### Description of the task
Check each line of the listing for the string "page", count the lines that have it, and answer with that number only.

Dataset excerpts below:

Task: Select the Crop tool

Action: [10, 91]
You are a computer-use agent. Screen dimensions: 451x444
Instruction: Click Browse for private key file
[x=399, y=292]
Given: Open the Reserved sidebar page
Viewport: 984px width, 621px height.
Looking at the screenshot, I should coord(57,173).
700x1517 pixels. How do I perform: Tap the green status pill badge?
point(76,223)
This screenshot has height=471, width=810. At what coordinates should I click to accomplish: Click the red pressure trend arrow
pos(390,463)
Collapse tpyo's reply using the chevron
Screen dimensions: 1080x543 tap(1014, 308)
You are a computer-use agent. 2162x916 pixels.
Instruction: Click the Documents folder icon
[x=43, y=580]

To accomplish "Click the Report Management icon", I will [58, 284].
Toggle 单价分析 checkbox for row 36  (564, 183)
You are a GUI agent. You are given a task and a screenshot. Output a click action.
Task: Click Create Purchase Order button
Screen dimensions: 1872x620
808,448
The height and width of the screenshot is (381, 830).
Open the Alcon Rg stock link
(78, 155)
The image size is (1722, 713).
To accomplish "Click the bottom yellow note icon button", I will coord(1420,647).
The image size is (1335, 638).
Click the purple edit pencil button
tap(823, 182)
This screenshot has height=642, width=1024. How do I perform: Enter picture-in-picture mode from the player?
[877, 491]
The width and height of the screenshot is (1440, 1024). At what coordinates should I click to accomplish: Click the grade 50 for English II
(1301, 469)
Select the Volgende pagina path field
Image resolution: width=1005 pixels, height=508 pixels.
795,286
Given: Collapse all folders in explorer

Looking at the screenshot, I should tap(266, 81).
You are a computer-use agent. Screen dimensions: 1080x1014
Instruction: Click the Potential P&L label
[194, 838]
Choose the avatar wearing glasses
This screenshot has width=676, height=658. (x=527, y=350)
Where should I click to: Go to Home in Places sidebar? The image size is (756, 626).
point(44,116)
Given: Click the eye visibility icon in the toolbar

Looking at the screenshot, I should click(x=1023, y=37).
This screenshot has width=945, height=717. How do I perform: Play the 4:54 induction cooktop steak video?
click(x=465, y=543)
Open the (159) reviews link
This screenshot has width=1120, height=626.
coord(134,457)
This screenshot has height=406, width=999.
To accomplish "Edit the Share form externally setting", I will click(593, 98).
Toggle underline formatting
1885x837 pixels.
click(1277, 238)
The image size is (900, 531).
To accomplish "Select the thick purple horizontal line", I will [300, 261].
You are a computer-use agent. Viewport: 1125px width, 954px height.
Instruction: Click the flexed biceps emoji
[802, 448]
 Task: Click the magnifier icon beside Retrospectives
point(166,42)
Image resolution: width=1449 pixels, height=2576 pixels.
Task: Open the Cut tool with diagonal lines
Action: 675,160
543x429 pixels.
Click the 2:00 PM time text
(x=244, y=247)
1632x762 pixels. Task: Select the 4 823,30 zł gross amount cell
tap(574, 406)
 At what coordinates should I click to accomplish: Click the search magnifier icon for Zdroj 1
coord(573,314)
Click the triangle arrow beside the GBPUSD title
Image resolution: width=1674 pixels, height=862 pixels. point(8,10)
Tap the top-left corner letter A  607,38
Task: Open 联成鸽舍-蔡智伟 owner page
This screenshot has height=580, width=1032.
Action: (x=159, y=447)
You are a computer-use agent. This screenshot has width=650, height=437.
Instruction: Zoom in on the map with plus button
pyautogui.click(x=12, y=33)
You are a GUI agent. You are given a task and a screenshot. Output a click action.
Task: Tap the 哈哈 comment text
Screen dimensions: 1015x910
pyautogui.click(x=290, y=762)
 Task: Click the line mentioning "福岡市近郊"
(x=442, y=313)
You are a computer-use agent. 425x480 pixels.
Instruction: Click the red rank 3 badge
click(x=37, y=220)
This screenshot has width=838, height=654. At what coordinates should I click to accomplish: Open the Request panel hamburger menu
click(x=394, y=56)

End of Dataset excerpts.

### Written solution
2